While growth is not robust and inflation is tame for now, labor markets should be watched closely for constraints and pricing pressures. The unemployment rate is down to 5.3% and wage inflation has ticked up recently. This may be part of the Fed’s concern and the reason they have led the markets to expect a rate hike in 2015.
Housing and auto sales are two areas of strength, reflecting much healthier consumer balance sheets and improved labor markets. Business expenditures remain an area of concern. While business spending has bounced back in the recovery, the longer-term trend since the beginning of the millennium is less than impressive, which limits future growth potential. This in part explains lower productivity and is one area of the economy we would like to see get much stronger.
Whether it’s China, Puerto Rico, or the southern representatives of the EU, global economies are agitating again. Greece should get its due respect as a meaningful concern for markets, but some perspective is important. The Greek economy is similar in size to that of Detroit and the drama has been ongoing and well-advertised for over 3 years.

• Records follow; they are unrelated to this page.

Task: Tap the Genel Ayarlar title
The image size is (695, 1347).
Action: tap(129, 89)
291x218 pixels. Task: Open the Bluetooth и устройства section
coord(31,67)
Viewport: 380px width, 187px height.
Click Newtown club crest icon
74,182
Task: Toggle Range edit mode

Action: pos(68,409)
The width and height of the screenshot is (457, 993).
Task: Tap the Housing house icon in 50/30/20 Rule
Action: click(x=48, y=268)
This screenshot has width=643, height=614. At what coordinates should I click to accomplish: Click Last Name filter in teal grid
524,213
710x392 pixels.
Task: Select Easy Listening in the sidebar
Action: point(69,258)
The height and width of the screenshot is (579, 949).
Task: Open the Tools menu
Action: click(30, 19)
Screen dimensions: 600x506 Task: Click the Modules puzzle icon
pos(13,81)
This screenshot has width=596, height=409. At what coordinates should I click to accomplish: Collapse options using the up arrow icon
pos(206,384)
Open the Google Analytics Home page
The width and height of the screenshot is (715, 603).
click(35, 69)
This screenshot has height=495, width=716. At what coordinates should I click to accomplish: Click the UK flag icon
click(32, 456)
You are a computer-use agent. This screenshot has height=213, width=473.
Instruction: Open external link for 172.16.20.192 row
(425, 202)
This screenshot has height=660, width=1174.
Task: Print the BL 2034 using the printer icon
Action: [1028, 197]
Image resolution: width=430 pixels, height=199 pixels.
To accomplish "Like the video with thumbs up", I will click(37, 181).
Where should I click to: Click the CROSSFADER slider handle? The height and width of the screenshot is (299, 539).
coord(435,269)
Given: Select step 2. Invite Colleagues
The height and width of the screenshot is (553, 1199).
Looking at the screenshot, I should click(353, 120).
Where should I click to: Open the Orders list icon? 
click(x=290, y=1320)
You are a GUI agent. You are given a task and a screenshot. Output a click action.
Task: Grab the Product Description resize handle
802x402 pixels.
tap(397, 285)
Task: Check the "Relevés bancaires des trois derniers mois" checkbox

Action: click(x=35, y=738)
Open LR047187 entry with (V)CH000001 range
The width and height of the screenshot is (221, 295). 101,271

Which is to say, there has been plenty of time for banks, other debt holders, and economic planners to prepare for the fallout.Systemic risk, or contagion, is always a concern, but credit markets do not reflect the sort of risk that was evident
preceding similar events in recent years. Going forward, a more relevant focus will be on the implications for the much larger economies of Spain and Italy.
The bottom line is that we have a domestic economy that continues to make modest progress and will likely continue to do so, barring a monetary policy mistake or some form of external shock. For now, we expect more of the same – modest growth and tame inflation.
Domestic equity markets made little progress in the first half of 2015. Given the steady ascent of the previous three years, this consolidation is not altogether surprising. Sector performance varied widely, with health care and financials doing the best and utilities and energy at the bottom. The
broad market is trading at a price/earnings multiple of about 17.5. This is modestly above the average of the last 50 years. Not expensive, not cheap. With corporate profit margins near record levels and wage pressures slowly building, better revenue growth will likely be necessary to propel the market forward from current valuations.
Developed international markets outperformed for the first time in a while as European and Japanese central banks continued their stimulus programs. Additionally, lower energy prices, and currency moves spurred optimism about future growth. As the European Union continues to wrestle with structural issues, market valuations there are becoming more attractive.
Interest rates are moving higher again in 2015 after making new lows earlier in the year. The 10-year Treasury bond has moved from 1.68% in February to 2.49% at the end of June, but remains in the middle of the range of the last four years. The move in shorter duration bonds has been less dramatic. With a fed move at the forefront, interest rates will likely remain volatile, but inflation expectations would need to move considerably higher for rates to break above their four-year range.
Our primary emphasis remains on large and mid-cap domestic companies that exhibit sustainable long-term growth characteristics, quality earnings, solid cash flow, and healthy balance sheets, while exercising sensitivity to relative valuation. Due to a more favorable currency backdrop and more
compelling valuations, we are looking for opportunities to add modestly to developed international exposure.
The recent spike in interest rates is a sharp reminder of the risks associated with reaching for yield via long duration portfolios. We continue to be focused on balancing yield with interest rate risk by maintaining disciplined, structured portfolios with average maturities in the short-intermediate range, as well as a strong emphasis on investment grade bonds.